3. Human intermediation. Another core aspect of the model is its network of agents, who serve as on-the-ground link for smallholder farmers — helping them access inputs, place orders, and report on performance, especially for those without smartphones. They provide support from planting to harvest and conduct quality checks before produce is shipped. Unlike government agents, they have a deeper understanding of each farmer’s needs and can dedicate more time, with roughly one agent per 50 farmers compared to 1 per 706 in the public system.

4. Streamlining. Agriculture’s value chain is often tangled and inefficient. The first step is to break it down into its core components The next is to strip away redundant steps and refine each part so it runs smoothly, with minimal intervention.

5. Embeddedness.The market is still in an early stage, so to deliver the value both growers and buyers expect, Complete Farmer has to engage at nearly every point in the value chain. At each step, it adapts to the unique regional environment and tackles new problems as they arise. The further the company integrates, the more robust the value chain becomes and the more resilient the business is.

Two other points are worth noting for understanding how the business works.

First, Complete Farmer takes an industrial approach, with Koney likening the company to a Chinese factory. You see it in the level of integration, the attention to detail, and the push to automate and standardize processes.

Second, the company raises farmer margins while earning revenue itself by focusing on crops with less government involvement and higher margins. By also cutting out middlemen, farmers on the platform earn an average of 22% more than those outside it. Net profit margins for on-platform growers average 52%, compared to just 20% for those selling through middlemen.

Monetization

For now, Complete Farmer takes a 20% commission on the price the buyer pays. With the financing product under development, there are clear opportunities to add new revenue streams in the future.

The Bear Case

Working with international buyers enables higher margins for all parties, but it also introduces a key risk — buyer power.

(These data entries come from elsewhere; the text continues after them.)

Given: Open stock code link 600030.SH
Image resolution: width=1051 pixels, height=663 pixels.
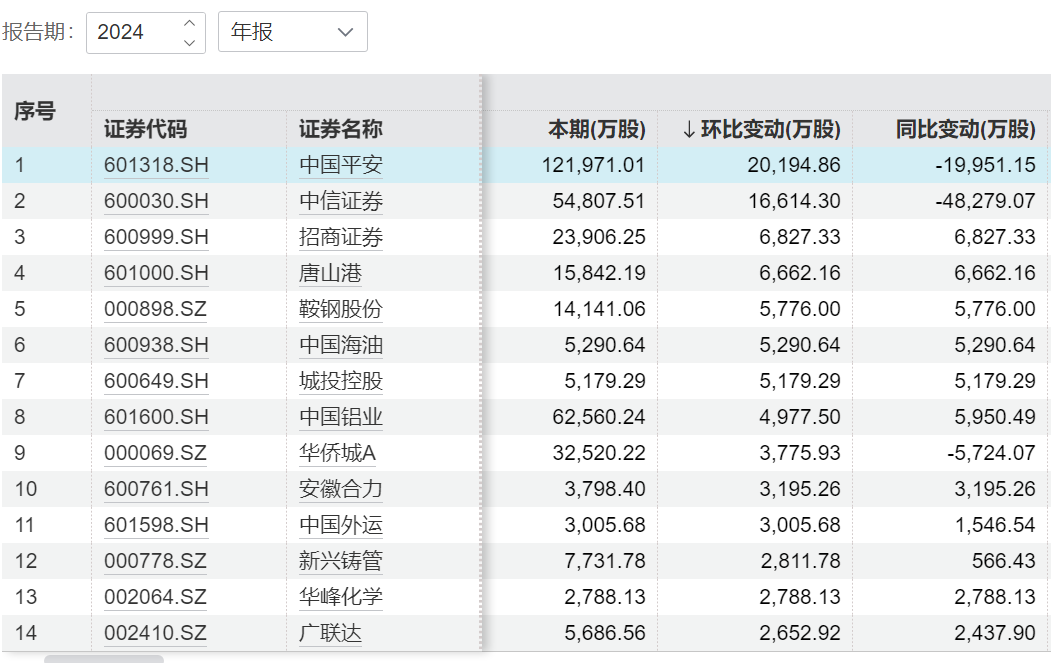Looking at the screenshot, I should click(156, 201).
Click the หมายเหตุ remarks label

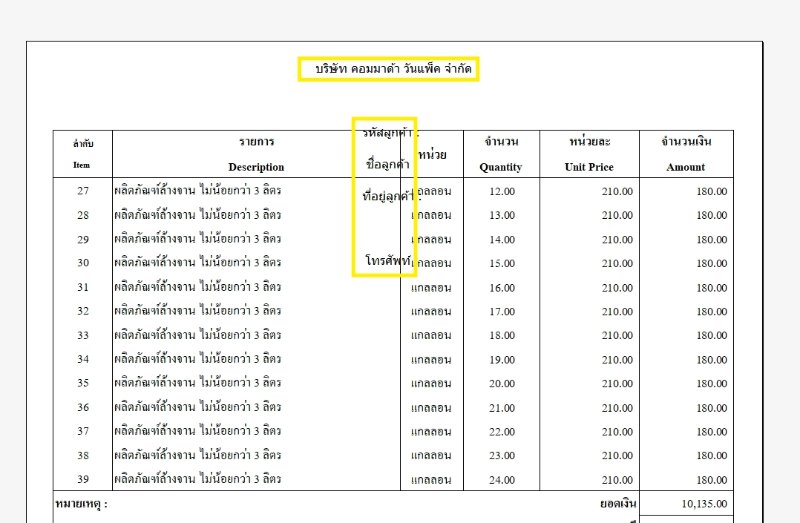80,505
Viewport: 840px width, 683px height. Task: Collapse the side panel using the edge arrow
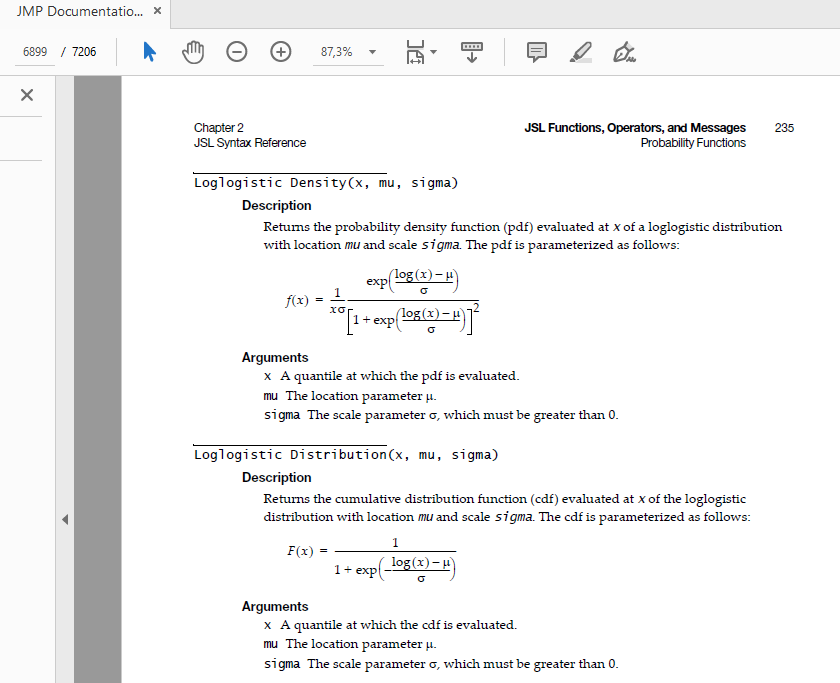pos(66,519)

These buyers source globally, always looking for the best available product, so Complete Farmer’s growers — and the company itself — compete on an international, not local, stage.

That means: a) It’s difficult for Complete Farmer to be the exclusive supplier for any one buyer; and b) A buyer can always try to squeeze Complete Farmer’s margins under the threat of switching to another supplier.

If Ghana becomes less competitive in certain commodities, Complete Farmer could lose out not to local rivals, but to producers in entirely different countries.

The Bull Case

Nine out of ten growers who have worked with Complete Farmer say their productivity and profits have increased since joining the platform. Only 16% believe they could easily replace Complete Farmer.

Combine that with the difficulty of building such an ecosystem — and the resulting high switching costs for farmers — and you get a business with the potential for a strong moat as it scales.

All the protocols, access to inputs and services from vetted vendors, stable buyer relationships, and a largely automated sales process all make switching away difficult, and choosing Complete Farmer the easier path.

The Takeaway

I often regret not being able to do this full-time because there’s so much more I could explore, so much more to uncover, that I don’t feel I do the business full justice. Complete Farmer in particular seems to have thought through countless challenges farmers face, including things we might never consider, like farmers not wanting to receive payments via mobile wallets, making Complete Farmer to deliver cash by bike.

Another takeaway for me is that, from a purely business model perspective, agricultural companies are some of the most compelling. It’s remarkable how they operate and what it takes to deliver real value to customers. I’ve mentioned Winich Farms before, but the same applies to Elevarm, Eratani, and Puna Bio.